Records to use:
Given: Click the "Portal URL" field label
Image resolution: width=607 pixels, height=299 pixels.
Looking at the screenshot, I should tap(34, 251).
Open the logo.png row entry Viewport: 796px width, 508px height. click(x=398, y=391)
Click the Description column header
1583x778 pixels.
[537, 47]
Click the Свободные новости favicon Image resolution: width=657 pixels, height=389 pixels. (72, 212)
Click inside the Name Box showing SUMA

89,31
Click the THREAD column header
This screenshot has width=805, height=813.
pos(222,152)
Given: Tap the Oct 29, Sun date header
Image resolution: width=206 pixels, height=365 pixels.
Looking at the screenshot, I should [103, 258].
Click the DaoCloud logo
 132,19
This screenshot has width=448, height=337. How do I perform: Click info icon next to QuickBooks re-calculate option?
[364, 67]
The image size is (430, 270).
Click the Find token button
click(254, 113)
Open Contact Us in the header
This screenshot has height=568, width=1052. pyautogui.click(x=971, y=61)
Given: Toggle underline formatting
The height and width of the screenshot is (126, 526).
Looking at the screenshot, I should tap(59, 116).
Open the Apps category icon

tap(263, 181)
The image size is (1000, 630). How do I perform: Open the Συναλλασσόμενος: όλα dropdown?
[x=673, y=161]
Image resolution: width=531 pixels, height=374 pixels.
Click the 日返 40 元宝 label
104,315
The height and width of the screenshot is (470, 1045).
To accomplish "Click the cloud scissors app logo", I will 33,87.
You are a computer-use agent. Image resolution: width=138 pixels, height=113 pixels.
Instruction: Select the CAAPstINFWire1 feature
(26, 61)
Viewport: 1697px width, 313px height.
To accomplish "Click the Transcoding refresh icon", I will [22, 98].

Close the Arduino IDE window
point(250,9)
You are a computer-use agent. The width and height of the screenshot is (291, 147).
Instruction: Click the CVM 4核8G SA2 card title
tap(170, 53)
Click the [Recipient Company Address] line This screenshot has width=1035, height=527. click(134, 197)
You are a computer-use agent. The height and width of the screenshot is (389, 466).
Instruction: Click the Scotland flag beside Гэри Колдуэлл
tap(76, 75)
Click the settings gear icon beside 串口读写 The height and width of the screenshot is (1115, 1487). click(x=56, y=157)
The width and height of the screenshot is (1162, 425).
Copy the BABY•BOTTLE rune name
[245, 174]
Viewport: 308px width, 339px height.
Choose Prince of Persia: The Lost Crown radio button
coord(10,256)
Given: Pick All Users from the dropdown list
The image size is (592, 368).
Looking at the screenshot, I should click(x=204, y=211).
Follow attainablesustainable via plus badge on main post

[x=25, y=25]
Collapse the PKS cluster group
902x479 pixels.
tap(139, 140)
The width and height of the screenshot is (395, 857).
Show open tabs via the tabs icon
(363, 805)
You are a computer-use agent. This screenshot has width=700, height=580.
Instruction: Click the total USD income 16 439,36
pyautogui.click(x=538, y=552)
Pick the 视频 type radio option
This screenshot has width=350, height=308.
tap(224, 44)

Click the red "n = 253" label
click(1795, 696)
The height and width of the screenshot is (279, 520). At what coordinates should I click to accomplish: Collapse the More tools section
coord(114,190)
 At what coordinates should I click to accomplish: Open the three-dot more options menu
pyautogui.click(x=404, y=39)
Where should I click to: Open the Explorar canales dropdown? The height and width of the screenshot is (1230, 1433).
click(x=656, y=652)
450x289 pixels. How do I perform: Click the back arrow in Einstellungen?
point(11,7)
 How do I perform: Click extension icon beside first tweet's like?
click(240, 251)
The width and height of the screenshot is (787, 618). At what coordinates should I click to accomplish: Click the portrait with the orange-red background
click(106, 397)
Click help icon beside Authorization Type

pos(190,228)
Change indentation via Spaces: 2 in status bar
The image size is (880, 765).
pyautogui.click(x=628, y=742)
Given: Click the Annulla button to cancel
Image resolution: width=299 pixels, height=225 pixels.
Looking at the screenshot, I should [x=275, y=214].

Task to carry out:
Give only the count of lines in this material that contain the string "column".

Exercise solution:
2